A tradição e os saberes da pesca artesanal em Rio Formoso são passados de geração para geração. Ainda assim, na pesquisa “Mulheres pescadoras: gênero e identidade, saber e geração”, mais da metade das jovens pescadoras (entre 15 e 29 anos) acreditam que não é necessário repassar os ensinamentos de pesca para os mais novos, diferente das mulheres mais velhas. A perspectiva da atividade pesqueira como um recurso difícil de manter, a queda no pescado, a falta de incentivos e de políticas públicas podem ser fatores determinantes que dificultam a transmissão desse conhecimento.

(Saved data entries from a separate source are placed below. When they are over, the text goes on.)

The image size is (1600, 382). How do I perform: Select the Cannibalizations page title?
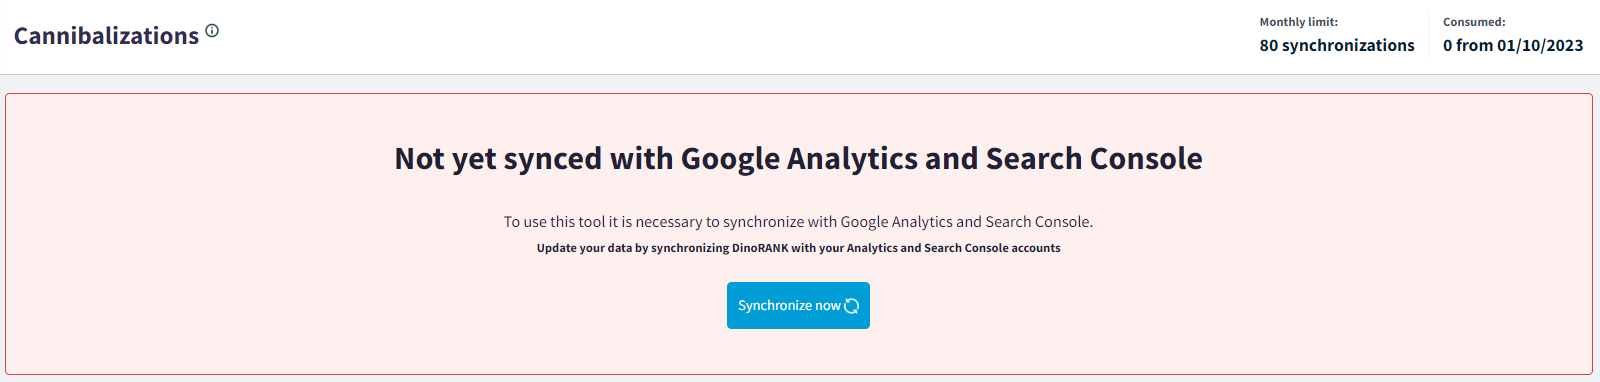point(106,36)
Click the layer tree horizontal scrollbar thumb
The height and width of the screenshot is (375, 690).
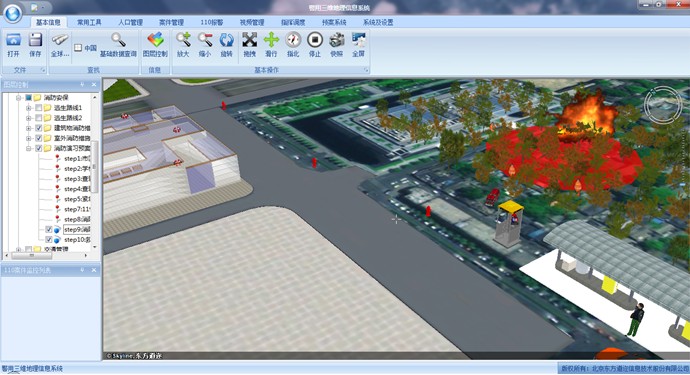pyautogui.click(x=31, y=255)
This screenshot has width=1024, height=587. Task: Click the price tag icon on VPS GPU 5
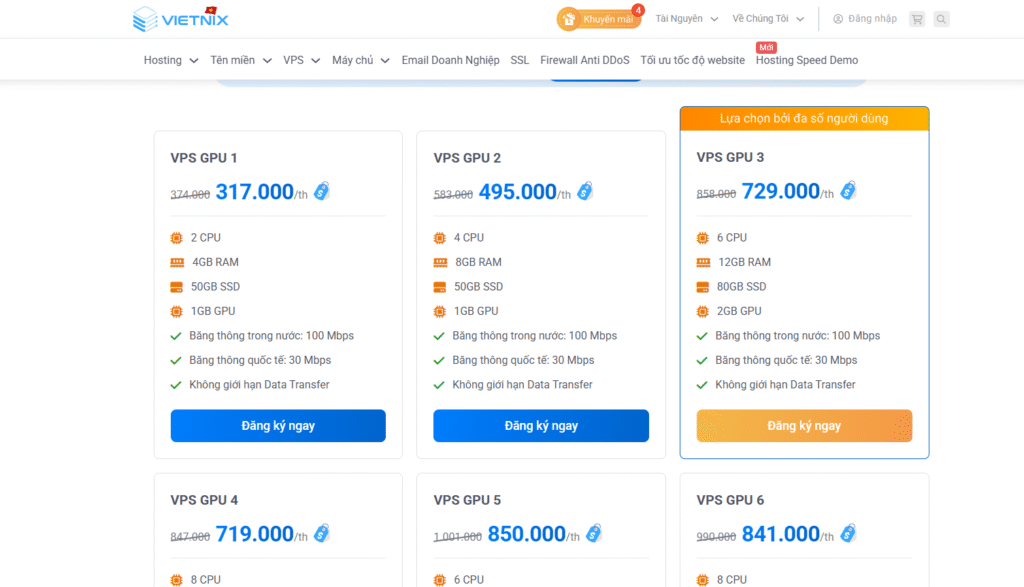click(x=593, y=533)
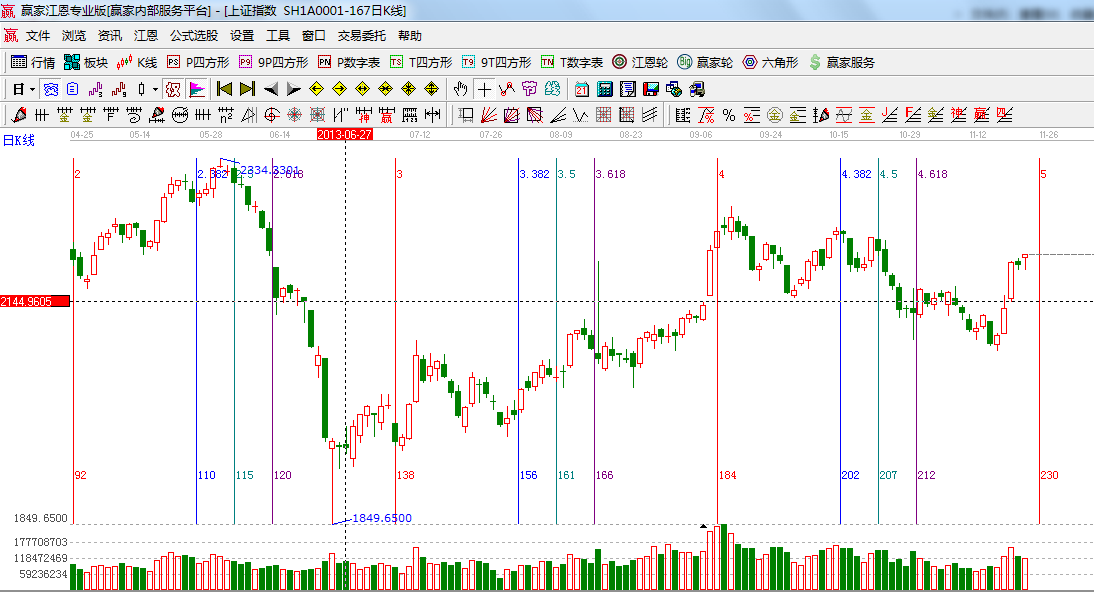
Task: Expand the 日 period dropdown arrow
Action: click(32, 89)
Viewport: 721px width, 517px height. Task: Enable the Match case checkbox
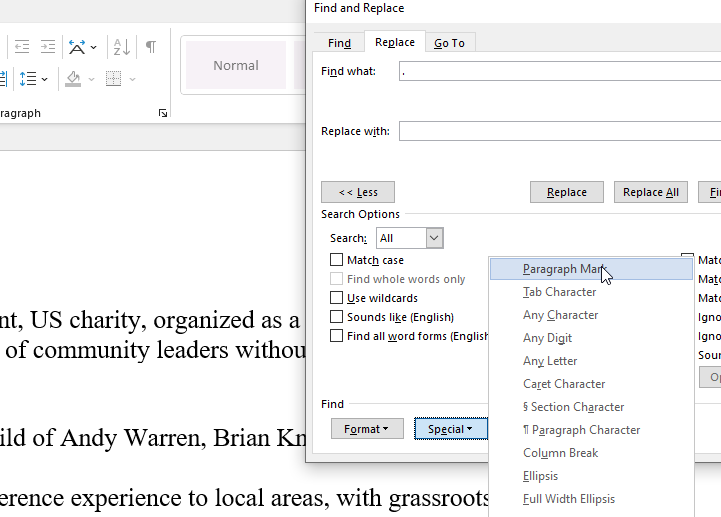[337, 260]
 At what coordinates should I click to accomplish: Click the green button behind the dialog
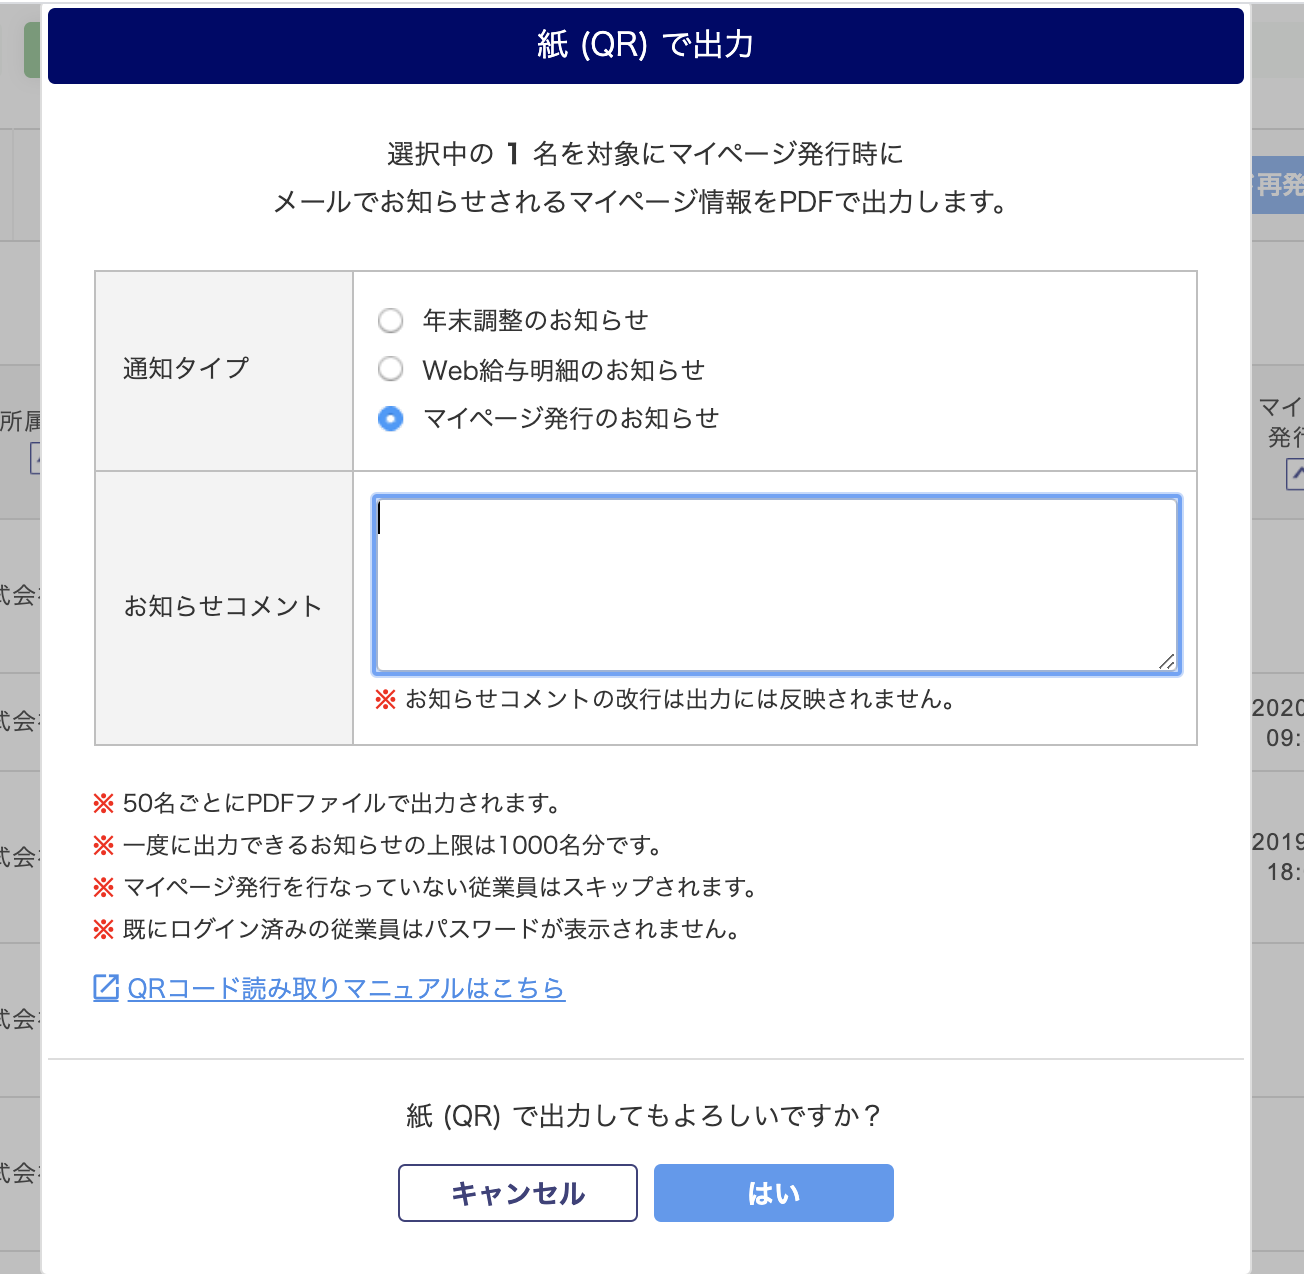(x=32, y=50)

Anthony Queiroz da Silva e Lucas Andrey da Silva. Jovens na pesca de Rio Formoso/PE. Foto:@karlalbuq 

Além desse déficit na perpetuação cultural, o município de Rio Formoso registrou durante esse período de pandemia um aumento no retorno de alguns antigos profissionais de pesca. A equipe de comunicação do projeto de extensão do Tapioca entrevistou o pescador Rosinaldo José, que trabalha desde os 4 anos de idade, e hoje, aos 28 anos, citou algumas mudanças que o ambiente apresentou nesses tempos: a expansão urbana nos municípios desenvolveu diversos impactos irreversíveis ao meio ambiente, como a baixa reprodução de alguns peixes (Eugerres brasilianus e Epinephelus itajara) no ecossistema marinho e que nos últimos tempos, o retorno de antigos pescadores ao mercado de pesca cresceu bastante em detrimento a pandemia provocada pelo Covid-19.